Although perhaps well intentioned, the groupthink of Left orthodoxy is accelerating the demise of liberal values on which Western culture was built. While the Left may be more purposeful in severing the links that tie the West to its philosophical and religious past, the ‘right’ is not without fault. Its silence as liberal values become corrupted and discredited implies complicity; its retreat to behind the walls of neoliberal economics concedes defeat as fiscal short-termism is prioritised at the expense of reflecting on the the power and importance of ideas.

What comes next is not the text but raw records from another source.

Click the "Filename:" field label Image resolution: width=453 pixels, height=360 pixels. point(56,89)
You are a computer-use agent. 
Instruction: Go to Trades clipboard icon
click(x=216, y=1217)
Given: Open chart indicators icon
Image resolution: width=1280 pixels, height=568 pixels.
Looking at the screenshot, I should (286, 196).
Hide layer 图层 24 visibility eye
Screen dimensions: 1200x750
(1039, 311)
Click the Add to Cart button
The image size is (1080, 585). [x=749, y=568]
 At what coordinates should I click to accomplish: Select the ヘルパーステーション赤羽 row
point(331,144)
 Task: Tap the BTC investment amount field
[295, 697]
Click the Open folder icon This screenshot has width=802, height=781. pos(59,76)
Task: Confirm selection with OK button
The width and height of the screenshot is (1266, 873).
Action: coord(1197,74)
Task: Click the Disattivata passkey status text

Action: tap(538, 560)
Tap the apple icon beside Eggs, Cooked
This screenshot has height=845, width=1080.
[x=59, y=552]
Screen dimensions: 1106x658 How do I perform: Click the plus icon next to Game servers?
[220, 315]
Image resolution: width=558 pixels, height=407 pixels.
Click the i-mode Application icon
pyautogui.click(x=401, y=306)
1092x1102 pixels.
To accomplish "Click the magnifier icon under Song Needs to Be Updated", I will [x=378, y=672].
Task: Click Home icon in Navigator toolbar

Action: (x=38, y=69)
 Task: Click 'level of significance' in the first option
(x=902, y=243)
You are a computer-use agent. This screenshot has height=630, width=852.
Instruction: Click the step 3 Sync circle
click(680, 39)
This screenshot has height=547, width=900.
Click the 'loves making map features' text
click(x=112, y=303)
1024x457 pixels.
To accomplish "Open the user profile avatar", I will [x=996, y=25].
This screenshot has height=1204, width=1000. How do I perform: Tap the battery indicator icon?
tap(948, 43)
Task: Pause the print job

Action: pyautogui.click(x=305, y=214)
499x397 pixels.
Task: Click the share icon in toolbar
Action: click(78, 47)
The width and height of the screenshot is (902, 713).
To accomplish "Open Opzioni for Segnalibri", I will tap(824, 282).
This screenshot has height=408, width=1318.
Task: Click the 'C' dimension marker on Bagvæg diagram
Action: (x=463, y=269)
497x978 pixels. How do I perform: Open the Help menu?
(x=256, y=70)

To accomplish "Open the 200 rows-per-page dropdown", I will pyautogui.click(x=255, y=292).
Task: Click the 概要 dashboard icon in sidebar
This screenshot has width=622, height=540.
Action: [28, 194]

The dilution of Western values can be seen most prominently in the mainstream media and its role as a censor, rather than facilitator, of public debate. Pick any contentious topic — from gay-marriage and abortion to the role of Islam in terrorism or issues of race or gender — and you will hear only one side of the story, the politically correct angle. Dissenters beware, presenting an alternative view, or even questioning why the dominant view is dominant, will result in outrage and judgement. There is no such thing as truly free speech under such circumstances — no dialogue, no alternatives to the impulsive and dogmatic Left’s cause du jour, whatever its promoted crusade of the month might happen to be.

Sure, there may still be de jure freedom of expression—being ‘an Islamophobe’ won’t see you end up in prison, not yet anyway. But the threat of public embarrassment and excommunication from all ‘civilised’ conversations won’t seem like ‘freedom’ to many. By far the easiest thing to do as the Left colonises institutions and shuts down debate is to do nothing at all.

To return again to the media’s role, the Fourth Estate not only shapes the societies on which it purports to report, it also represents them: news organisations not only give us what they want us to hear but also what we want to hear. We wish to believe, for example, that a religion whose values are antithetical to the West’s traditions of secularism is nothing to worry about, that its oppression of women is but a quaint and colourful manifestation of ethnic diversity. The media will make sure that the nothing-to-see-here narrative is given pride of place.  Maybe we should pause and ask ourselves, ‘What are our values? What is the West, and what makes it unique? What do we stand for?’

Irving Kristol, American intellectual and ‘godfather’ of neoconservatism, wrote in 1973 of the ‘depletion of moral capital’ in the West. Arguing against the rampant and damaging individualism present in Western society at the time, he warned that ‘society was living off the accumulated moral capital of traditional religion and traditional moral philosophy.’ Once expended, the foundations of the society would be uncertain at best.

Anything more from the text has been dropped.